API

ML-Ensemble estimators behave identically to Scikit-learn estimators, with one main difference: to properly instantiate an ensemble, at least on layer, and if applicable a meta estimator, must be added to the ensemble. Otherwise, there is no ensemble to estimate. The difference can be summarized as follows.

# sklearn API
estimator = Estimator()
estimator.fit(X, y)

# mlens API
ensemble = Ensemble().add(list_of_estimators).add_meta(estimator)
ensemble.fit(X, y)

Ensemble estimators

SuperLearner([folds, shuffle, random_state, ...]) Super Learner class.
Subsemble([partitions, partition_estimator, ...]) Subsemble class.
BlendEnsemble([test_size, shuffle, ...]) Blend Ensemble class.
SequentialEnsemble([shuffle, random_state, ...]) Sequential Ensemble class.

Model Selection

Evaluator(scorer[, cv, shuffle, ...]) Model selection across several estimators and preprocessing pipelines.

Preprocessing

EnsembleTransformer([shuffle, random_state, ...]) Ensemble Transformer class.
Subset([subset]) Select a subset of features.

Visualization

corrmat(corr[, figsize, annotate, inflate, ...]) Function for generating color-coded correlation triangle.
clustered_corrmap(corr, cls[, ...]) Function for plotting a clustered correlation heatmap.
corr_X_y(X, y[, top, figsize, fontsize, ...]) Function for plotting input feature correlations with output.
pca_plot(X, estimator[, y, cmap, figsize, ...]) Function to plot a PCA analysis of 1, 2, or 3 dims.
pca_comp_plot(X[, y, figsize, title, ...]) Function for comparing PCA analysis.
exp_var_plot(X, estimator[, figsize, ...]) Function to plot the explained variance using PCA.

For developers

The following base classes are good starting points for building new ensembles.
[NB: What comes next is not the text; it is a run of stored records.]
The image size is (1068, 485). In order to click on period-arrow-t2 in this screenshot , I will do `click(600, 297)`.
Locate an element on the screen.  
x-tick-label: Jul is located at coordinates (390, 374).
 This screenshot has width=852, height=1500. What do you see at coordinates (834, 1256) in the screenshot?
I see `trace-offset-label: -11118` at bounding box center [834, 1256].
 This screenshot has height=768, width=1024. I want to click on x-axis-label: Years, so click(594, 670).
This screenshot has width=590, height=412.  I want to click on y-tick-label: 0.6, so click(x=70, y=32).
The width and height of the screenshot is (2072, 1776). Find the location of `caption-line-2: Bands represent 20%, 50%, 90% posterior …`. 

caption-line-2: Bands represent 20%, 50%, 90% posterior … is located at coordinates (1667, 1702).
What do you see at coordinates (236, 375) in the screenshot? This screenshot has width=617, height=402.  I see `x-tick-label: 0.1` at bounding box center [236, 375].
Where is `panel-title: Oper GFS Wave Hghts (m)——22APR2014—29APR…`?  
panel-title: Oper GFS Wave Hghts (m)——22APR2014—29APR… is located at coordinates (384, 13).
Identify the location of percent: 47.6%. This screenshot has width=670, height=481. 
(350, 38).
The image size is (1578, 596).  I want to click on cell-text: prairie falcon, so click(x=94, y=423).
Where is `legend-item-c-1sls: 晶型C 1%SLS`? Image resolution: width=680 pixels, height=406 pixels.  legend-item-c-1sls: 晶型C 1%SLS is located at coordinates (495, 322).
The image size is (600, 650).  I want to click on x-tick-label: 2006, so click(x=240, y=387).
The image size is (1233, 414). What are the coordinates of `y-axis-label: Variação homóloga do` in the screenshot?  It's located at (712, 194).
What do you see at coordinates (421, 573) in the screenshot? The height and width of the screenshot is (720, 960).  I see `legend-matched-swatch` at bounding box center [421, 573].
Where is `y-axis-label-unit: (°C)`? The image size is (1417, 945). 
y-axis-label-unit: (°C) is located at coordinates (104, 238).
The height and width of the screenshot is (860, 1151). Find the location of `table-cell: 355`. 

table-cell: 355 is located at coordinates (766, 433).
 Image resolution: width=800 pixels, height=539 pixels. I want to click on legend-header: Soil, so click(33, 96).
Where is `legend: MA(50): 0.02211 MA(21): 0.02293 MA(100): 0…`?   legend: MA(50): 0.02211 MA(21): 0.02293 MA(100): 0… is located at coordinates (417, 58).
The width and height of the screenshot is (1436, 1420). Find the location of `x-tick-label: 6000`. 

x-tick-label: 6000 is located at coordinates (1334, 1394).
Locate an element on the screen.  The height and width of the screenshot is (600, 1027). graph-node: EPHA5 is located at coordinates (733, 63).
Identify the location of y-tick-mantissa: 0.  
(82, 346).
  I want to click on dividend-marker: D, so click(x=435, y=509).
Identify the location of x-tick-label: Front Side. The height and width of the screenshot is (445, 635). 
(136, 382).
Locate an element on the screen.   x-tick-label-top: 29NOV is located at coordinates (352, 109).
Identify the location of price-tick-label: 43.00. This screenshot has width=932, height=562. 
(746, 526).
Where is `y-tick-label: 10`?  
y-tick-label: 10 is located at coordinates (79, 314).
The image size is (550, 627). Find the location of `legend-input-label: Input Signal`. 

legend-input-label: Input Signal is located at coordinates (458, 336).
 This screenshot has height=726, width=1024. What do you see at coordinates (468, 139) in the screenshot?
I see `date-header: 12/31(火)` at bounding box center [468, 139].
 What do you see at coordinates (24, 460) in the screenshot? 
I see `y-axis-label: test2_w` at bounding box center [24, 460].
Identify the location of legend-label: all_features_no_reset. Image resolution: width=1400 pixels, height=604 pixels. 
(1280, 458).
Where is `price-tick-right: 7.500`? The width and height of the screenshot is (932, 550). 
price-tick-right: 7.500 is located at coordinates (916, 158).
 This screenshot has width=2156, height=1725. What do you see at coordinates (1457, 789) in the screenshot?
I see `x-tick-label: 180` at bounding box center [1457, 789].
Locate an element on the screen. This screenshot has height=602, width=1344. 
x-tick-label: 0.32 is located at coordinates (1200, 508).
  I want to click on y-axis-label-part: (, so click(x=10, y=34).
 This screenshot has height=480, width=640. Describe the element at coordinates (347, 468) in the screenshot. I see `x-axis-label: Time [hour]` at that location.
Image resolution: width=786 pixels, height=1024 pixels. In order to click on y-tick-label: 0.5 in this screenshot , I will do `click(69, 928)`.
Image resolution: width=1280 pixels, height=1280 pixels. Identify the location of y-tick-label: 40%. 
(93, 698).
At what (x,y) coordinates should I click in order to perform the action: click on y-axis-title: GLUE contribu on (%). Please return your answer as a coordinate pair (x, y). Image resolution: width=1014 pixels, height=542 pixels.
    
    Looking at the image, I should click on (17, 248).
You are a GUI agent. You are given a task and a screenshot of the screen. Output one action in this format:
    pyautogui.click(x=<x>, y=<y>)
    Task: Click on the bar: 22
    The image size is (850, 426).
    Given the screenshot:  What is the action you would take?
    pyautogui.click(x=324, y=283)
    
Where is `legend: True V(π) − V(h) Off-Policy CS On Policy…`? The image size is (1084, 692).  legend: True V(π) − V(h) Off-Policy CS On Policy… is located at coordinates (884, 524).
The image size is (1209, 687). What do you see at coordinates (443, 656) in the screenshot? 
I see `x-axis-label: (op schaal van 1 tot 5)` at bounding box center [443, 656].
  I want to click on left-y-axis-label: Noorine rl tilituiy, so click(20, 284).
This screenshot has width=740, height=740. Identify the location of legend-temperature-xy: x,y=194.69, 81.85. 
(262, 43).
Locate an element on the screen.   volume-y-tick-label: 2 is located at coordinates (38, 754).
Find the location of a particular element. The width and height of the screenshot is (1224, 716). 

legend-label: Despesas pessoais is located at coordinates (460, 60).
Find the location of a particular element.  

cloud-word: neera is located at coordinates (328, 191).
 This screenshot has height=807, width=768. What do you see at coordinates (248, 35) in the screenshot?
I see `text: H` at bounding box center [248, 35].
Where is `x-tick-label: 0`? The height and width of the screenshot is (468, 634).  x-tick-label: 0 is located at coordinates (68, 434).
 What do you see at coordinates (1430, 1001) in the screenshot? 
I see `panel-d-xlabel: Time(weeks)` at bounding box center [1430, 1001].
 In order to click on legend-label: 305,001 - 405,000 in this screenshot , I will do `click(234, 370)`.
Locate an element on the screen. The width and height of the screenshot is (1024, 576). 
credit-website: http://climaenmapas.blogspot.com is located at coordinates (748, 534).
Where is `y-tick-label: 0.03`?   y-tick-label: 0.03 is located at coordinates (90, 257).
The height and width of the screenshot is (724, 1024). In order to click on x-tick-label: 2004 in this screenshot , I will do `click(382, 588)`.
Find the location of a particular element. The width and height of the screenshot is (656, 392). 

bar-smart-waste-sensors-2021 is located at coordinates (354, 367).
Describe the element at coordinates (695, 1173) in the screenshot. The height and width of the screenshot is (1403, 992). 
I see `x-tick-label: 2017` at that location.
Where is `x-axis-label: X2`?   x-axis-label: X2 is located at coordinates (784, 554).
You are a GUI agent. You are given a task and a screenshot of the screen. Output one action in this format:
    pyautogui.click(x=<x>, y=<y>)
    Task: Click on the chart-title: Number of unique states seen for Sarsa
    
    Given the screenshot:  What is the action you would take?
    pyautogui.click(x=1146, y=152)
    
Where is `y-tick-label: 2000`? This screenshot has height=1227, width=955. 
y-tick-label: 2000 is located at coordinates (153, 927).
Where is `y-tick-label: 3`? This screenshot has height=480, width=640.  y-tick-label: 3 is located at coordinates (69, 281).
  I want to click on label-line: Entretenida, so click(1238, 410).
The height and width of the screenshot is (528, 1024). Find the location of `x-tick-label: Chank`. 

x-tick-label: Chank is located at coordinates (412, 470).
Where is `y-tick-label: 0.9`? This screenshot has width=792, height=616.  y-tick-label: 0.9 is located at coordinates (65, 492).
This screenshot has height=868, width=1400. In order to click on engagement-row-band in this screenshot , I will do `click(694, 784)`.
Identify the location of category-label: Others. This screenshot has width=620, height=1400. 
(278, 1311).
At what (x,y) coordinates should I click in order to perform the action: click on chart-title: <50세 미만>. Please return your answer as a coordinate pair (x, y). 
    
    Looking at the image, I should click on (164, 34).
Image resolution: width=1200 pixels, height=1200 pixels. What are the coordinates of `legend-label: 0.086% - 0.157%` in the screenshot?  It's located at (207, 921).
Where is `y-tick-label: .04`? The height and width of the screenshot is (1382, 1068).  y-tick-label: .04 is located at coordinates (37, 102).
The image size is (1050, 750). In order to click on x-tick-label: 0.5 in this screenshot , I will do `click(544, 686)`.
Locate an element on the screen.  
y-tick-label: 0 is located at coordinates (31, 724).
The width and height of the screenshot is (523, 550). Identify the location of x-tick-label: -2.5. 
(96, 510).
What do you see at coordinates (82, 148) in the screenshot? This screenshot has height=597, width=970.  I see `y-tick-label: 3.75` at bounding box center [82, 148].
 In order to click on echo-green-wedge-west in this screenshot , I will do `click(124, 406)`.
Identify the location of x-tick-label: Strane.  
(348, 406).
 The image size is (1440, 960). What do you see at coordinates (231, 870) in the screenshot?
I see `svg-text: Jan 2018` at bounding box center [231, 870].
You may want to study the source code directly.

Indexers

IdTrain([size]) Container to identify training set.
BlendIndex([test_size, train_size, X, ...]) Indexer that generates two non-overlapping subsets of X.
FoldIndex([n_splits, X, raise_on_exception]) Indexer that generates the full size of X.
SubsetIndex([n_partitions, n_splits, X, ...]) Subsample index generator.
FullIndex([X]) Vacuous indexer to be used with final layers.
ClusteredSubsetIndex(estimator[, ...]) Clustered Subsample index generator.

Estimation routines

ParallelProcessing(caller) Parallel processing engine.
ParallelEvaluation(caller) Parallel cross-validation engine.
Stacker(job, layer) Stacked fit sub-process class.
Blender(job, layer) Blended fit sub-process class.
SubStacker(job, layer) Stacked subset fit sub-process class.
SingleRun(job, layer) Single run fit sub-process class.
Evaluation(evaluator) Evaluation engine.
BaseEstimator(layer) Base class for estimating a layer in parallel.